__Screenshot grounding data__:
*** Begin section ***

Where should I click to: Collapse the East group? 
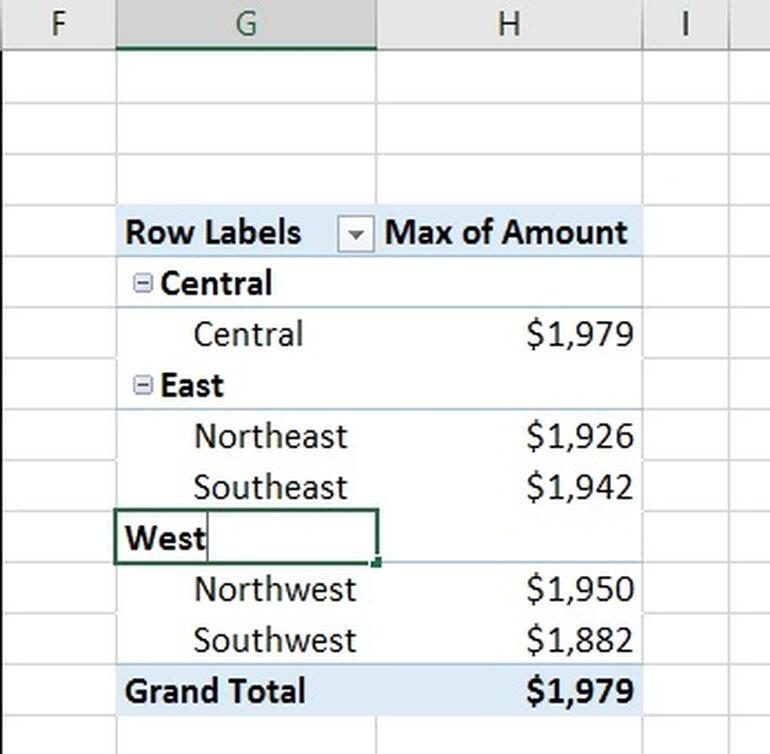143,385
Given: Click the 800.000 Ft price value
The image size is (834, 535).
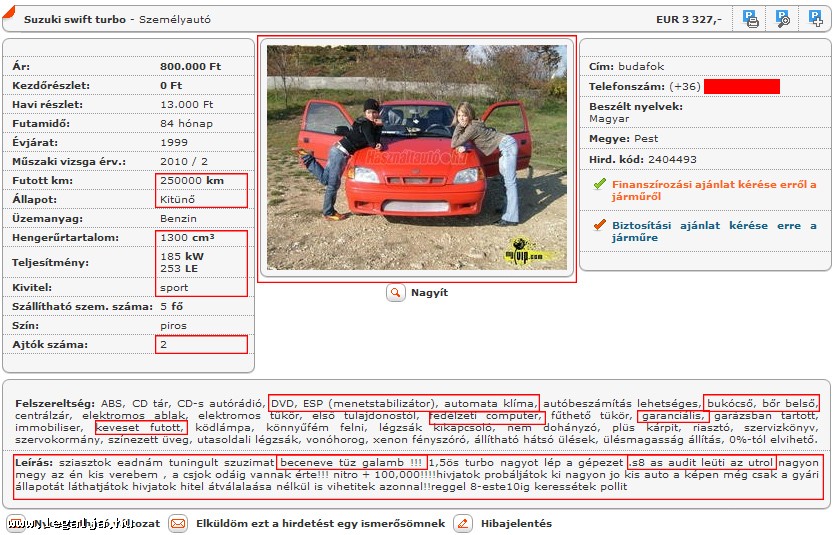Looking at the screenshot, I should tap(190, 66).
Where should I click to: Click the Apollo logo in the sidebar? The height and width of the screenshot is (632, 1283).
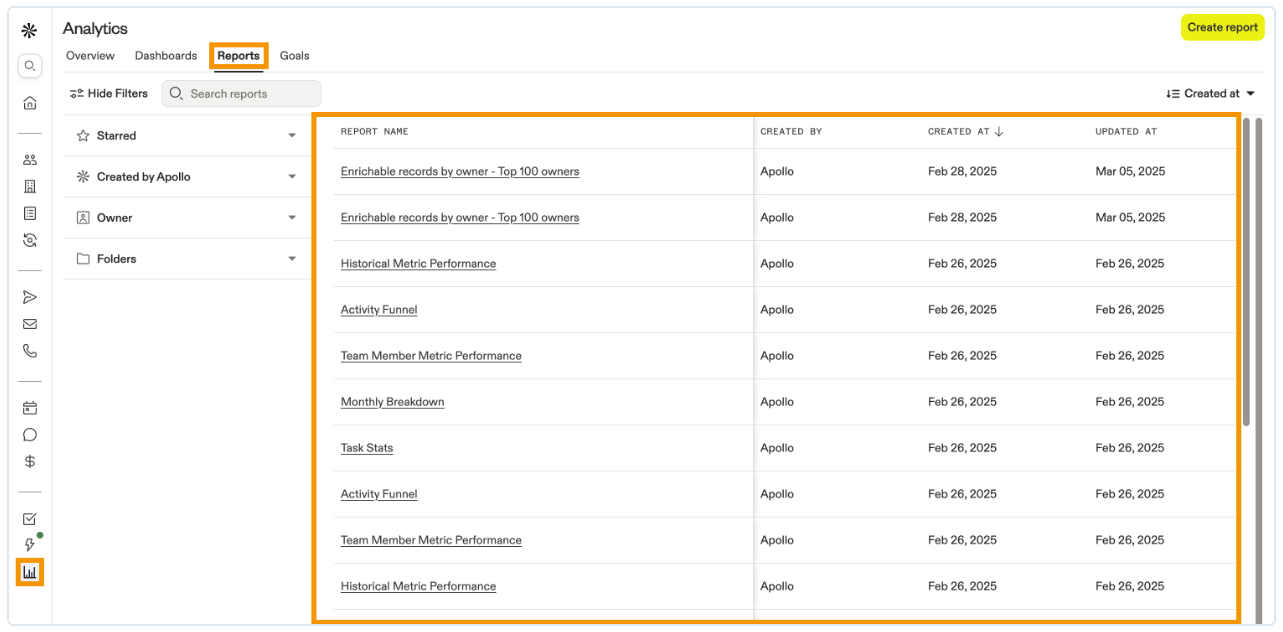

*** End section ***

__Work to be completed__: Take the line with "The image size is (834, 535)." and every line after it through the end of the data, and write only them out exactly, leaving out the pictures.

__Result of the exercise__:
The image size is (834, 535).
Looking at the screenshot, I should tap(190, 66).
Where should I click to: Click the Apollo logo in the sidebar? The height and width of the screenshot is (632, 1283).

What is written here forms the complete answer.